Required task -
Can you copy out the records, without any changes, beginning with the line that contains "Screen dimensions: 1290x658" and continuing through the line that contains "coord(155,296)"?

Records from a pointing dataset -
>> BEGIN

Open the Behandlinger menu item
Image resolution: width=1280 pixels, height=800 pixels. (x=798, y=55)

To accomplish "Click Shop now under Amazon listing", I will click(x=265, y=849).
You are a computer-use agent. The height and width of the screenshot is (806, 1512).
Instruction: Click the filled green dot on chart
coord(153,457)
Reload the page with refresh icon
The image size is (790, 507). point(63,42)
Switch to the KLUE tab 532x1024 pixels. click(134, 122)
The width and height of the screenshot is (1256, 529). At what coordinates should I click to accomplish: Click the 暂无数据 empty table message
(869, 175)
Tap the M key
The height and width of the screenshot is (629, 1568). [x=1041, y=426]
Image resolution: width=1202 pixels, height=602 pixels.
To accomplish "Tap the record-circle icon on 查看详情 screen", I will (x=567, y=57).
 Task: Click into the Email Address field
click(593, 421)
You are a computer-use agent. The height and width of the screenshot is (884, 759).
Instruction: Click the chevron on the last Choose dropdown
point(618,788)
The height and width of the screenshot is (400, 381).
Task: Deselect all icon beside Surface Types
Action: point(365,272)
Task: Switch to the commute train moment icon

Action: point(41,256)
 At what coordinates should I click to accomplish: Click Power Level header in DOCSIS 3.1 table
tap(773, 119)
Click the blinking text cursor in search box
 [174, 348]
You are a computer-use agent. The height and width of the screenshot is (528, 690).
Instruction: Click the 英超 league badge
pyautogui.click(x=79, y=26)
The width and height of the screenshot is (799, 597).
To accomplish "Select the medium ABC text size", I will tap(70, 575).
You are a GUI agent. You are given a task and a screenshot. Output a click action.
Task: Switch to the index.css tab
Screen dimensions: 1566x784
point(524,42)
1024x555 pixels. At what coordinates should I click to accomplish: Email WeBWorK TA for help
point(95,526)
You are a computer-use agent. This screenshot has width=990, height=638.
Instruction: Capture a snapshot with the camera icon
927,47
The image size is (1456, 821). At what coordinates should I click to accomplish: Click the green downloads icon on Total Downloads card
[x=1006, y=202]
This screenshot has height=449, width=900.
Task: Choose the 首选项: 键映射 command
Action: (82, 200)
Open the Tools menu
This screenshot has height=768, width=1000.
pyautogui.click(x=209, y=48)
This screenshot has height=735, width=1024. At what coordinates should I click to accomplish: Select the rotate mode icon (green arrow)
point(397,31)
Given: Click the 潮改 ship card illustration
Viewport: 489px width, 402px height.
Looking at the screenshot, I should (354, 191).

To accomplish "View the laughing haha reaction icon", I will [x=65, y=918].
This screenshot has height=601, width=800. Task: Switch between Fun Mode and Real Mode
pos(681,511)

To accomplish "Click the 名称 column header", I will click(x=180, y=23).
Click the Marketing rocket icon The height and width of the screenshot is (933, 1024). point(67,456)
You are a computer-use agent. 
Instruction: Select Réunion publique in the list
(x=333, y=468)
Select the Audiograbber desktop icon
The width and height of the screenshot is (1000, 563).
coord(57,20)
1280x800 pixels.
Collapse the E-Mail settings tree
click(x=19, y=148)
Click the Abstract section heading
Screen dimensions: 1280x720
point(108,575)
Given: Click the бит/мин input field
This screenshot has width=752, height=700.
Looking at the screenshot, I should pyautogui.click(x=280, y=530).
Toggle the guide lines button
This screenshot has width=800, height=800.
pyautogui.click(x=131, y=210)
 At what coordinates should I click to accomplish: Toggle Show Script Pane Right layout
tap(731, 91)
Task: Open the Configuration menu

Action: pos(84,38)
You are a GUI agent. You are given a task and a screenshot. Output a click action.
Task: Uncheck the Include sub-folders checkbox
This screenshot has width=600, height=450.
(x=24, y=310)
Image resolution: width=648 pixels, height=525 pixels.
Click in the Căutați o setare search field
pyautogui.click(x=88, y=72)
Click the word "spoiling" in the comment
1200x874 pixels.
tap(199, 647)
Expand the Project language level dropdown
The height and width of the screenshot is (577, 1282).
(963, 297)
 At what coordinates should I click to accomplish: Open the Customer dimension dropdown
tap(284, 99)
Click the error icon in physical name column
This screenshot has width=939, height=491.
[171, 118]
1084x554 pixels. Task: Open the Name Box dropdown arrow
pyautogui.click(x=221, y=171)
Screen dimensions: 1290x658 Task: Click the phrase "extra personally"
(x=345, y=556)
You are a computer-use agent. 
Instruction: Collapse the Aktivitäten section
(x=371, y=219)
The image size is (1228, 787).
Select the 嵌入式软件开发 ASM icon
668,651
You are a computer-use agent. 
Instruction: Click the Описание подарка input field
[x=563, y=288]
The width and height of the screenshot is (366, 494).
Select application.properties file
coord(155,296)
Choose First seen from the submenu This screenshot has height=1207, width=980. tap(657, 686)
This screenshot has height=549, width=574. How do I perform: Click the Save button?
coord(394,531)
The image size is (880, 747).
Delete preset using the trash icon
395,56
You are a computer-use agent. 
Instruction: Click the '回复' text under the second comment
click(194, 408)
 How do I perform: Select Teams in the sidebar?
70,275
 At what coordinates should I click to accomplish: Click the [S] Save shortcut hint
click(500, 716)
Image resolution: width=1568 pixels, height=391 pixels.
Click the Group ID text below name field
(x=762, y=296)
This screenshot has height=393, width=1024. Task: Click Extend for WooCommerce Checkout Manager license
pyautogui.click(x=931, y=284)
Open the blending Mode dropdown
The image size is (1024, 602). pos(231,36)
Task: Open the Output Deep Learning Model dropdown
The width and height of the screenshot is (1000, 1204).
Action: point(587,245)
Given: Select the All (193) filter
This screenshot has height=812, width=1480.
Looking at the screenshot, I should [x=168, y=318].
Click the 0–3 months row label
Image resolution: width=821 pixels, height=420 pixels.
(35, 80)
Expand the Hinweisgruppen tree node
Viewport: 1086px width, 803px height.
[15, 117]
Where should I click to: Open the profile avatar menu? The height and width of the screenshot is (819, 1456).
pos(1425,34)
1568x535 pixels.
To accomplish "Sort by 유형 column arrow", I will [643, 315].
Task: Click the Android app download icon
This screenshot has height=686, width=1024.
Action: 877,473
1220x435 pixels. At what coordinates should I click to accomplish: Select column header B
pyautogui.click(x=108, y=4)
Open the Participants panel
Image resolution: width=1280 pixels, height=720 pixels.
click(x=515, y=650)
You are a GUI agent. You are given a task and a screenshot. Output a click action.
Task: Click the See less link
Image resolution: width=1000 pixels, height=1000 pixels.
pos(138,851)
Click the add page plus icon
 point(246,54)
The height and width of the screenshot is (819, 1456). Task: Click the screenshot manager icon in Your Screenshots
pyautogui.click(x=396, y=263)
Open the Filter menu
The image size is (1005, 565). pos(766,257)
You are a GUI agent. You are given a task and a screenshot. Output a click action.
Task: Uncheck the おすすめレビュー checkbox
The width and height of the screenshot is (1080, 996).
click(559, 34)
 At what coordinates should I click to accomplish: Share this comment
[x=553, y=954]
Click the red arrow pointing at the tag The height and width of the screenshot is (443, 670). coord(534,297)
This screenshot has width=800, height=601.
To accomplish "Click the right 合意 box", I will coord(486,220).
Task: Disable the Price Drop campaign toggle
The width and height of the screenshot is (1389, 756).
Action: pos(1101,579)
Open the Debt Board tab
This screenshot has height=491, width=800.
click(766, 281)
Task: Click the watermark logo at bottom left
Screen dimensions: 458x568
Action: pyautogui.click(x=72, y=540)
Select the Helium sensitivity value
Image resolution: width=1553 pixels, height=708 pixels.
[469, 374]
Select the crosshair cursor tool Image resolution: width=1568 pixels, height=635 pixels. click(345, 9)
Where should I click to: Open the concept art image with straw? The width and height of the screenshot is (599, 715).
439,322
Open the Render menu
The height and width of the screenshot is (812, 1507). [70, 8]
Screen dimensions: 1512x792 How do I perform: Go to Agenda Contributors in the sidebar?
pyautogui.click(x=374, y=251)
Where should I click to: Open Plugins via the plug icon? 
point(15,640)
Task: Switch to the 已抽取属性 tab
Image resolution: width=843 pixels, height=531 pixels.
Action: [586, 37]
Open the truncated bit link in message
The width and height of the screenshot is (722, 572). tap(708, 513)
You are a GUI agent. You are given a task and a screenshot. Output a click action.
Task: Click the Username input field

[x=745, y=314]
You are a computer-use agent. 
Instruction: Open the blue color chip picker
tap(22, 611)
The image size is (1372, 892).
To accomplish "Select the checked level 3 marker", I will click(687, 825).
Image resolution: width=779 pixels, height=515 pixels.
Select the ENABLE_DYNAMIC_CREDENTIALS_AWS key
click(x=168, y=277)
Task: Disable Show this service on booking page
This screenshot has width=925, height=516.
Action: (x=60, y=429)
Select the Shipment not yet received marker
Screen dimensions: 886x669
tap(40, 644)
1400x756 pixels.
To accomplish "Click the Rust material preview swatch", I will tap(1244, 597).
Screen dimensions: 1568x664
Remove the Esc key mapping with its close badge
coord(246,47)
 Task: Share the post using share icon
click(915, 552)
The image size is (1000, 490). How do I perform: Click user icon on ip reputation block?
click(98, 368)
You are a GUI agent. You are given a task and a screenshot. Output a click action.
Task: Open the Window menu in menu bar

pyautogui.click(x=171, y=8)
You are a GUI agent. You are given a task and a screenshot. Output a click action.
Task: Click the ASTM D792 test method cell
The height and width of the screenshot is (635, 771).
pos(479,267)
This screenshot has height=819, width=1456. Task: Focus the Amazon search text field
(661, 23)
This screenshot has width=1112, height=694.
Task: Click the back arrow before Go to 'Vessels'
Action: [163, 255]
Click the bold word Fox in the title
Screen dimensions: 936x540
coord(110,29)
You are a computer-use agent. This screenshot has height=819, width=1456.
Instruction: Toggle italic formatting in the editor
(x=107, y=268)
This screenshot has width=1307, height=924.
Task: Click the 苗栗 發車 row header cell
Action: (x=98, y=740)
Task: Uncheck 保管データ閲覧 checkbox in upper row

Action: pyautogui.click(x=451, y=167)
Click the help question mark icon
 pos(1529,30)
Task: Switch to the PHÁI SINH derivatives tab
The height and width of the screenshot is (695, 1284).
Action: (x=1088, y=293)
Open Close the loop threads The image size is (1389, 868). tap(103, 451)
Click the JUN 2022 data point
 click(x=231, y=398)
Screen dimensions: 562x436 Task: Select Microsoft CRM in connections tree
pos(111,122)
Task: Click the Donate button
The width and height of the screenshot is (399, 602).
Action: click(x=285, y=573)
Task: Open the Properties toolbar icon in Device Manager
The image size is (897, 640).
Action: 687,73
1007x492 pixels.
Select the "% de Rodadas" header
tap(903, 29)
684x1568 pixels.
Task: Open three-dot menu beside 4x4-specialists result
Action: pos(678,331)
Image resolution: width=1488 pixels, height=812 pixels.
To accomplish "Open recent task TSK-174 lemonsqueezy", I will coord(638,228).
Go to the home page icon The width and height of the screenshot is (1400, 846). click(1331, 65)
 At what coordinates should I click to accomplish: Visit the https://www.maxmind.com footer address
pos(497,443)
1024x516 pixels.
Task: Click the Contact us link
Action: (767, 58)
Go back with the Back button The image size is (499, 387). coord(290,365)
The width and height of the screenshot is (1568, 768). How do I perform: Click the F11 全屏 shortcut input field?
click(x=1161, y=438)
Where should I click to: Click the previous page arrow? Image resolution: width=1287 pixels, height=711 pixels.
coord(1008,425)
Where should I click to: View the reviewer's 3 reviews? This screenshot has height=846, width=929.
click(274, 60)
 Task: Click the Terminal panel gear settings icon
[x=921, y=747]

>> END

The answer -
Screen dimensions: 1290x658 Task: Click the phrase "extra personally"
(x=345, y=556)
You are a computer-use agent. 
Instruction: Collapse the Aktivitäten section
(x=371, y=219)
The image size is (1228, 787).
Select the 嵌入式软件开发 ASM icon
668,651
You are a computer-use agent. 
Instruction: Click the Описание подарка input field
[x=563, y=288]
The width and height of the screenshot is (366, 494).
Select application.properties file
coord(155,296)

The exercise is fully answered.